» 原文摘录
####

可以使用 visudo 等工具配置 sudoers 文件,并添加或替换如下的用户配置行
# assuming the cephadm user is named "ceph"
ceph ALL=(ALL) NOPASSWD:/usr/bin/chmod,/usr/bin/chown,/usr/bin/ls,/usr/bin/mkdir,/usr/bin/mv,/usr/bin/rm,/usr/sbin/sysctl,/usr/bin/touch,/usr/bin/true,/usr/bin/which,/usr/bin/cephadm,/usr/bin/python3
清除集群
危险
此操作将销毁此集群中存储的所有数据
为了销毁集群并删除此集群中存储的所有数据,请禁用 cephadm 以停止所有编排操作(因此我们避免部署新守护程序)。
ceph mgr module disable cephadm
然后验证集群的 FSID
ceph fsid
从集群中的所有主机清除 ceph 守护程序
# For each host:
cephadm rm-cluster --force --zap-osds --fsid <fsid>
更换设备
ceph orch device replace 命令自动化了更换 OSD 底层设备的过程。以前,此过程需要在各个阶段进行手动干预。使用此新命令,所有必要的操作都会自动执行,从而简化了更换过程并改善了整体用户体验。
注意
这仅支持基于 LVM 部署的 OSD
ceph orch device replace <host> <device-path>
如果被更换的设备被多个 OSD 共享(例如:DB/WAL 设备被多个 OSD 共享),编排器将警告您。
[ceph: root@ceph /]# ceph orch device replace osd-1 /dev/vdd
Error EINVAL: /dev/vdd is a shared device.

####

» 学以致用
A. 请照录原文中从“ceph mgr module”起，直到“设备被多个 OSD 共享),编排器将警告您。”为止（含这部分）的内容。
B. 根据原文，ceph orch device replace 命令仅支持哪种方式部署的 OSD？

收集的数据:
####

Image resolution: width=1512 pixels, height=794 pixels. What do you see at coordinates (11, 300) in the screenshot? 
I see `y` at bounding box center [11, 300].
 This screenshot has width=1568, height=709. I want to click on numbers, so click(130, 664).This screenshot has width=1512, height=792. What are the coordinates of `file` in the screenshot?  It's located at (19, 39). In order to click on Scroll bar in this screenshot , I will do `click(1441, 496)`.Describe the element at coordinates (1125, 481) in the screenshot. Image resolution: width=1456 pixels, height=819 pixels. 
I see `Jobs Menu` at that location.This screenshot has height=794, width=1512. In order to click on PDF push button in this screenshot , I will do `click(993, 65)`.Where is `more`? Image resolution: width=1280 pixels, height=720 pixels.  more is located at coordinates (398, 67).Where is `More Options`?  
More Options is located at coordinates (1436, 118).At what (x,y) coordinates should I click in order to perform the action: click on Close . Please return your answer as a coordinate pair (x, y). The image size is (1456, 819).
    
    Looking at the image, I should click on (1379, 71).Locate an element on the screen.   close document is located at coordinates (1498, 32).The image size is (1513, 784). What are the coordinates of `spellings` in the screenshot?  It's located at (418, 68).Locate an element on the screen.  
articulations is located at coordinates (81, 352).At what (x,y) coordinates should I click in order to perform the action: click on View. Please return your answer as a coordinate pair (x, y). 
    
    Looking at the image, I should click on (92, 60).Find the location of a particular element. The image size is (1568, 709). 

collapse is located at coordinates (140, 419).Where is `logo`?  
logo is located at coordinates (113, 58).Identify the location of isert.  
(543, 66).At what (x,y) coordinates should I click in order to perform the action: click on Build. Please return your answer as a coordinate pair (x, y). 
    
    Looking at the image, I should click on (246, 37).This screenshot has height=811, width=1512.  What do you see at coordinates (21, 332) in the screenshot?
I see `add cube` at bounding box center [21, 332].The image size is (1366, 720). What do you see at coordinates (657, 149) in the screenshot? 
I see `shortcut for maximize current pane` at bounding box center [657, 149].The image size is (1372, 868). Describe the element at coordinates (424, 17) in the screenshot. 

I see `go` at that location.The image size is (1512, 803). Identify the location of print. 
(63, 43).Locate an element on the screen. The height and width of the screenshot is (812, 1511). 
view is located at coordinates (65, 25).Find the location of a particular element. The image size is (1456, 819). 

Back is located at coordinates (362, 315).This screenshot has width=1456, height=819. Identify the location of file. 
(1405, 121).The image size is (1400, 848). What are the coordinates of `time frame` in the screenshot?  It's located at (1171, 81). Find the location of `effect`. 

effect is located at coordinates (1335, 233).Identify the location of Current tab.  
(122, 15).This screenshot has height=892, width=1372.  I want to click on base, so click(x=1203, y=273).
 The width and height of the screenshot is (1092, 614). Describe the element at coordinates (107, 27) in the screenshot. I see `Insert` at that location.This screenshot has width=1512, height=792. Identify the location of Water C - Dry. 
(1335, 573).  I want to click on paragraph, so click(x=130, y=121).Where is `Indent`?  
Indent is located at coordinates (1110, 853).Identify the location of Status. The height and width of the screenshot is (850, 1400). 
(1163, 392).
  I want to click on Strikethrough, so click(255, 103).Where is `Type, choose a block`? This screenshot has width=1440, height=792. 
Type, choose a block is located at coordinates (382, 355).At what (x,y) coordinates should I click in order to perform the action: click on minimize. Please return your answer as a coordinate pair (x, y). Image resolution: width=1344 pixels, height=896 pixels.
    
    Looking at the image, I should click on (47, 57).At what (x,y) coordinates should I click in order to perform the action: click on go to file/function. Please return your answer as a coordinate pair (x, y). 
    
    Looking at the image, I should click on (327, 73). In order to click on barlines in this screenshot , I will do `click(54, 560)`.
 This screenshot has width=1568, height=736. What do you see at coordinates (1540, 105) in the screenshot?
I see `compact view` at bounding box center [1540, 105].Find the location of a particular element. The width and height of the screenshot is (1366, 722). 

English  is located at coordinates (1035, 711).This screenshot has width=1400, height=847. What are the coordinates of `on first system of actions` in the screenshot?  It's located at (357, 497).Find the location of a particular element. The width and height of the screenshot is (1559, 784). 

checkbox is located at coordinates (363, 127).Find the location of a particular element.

####

» 本题答案
A.
ceph mgr module disable cephadm
然后验证集群的 FSID
ceph fsid
从集群中的所有主机清除 ceph 守护程序
# For each host:
cephadm rm-cluster --force --zap-osds --fsid <fsid>
更换设备
ceph orch device replace 命令自动化了更换 OSD 底层设备的过程。以前,此过程需要在各个阶段进行手动干预。使用此新命令,所有必要的操作都会自动执行,从而简化了更换过程并改善了整体用户体验。
注意
这仅支持基于 LVM 部署的 OSD
ceph orch device replace <host> <device-path>
如果被更换的设备被多个 OSD 共享(例如:DB/WAL 设备被多个 OSD 共享),编排器将警告您。

B. 仅支持基于 LVM 部署的 OSD。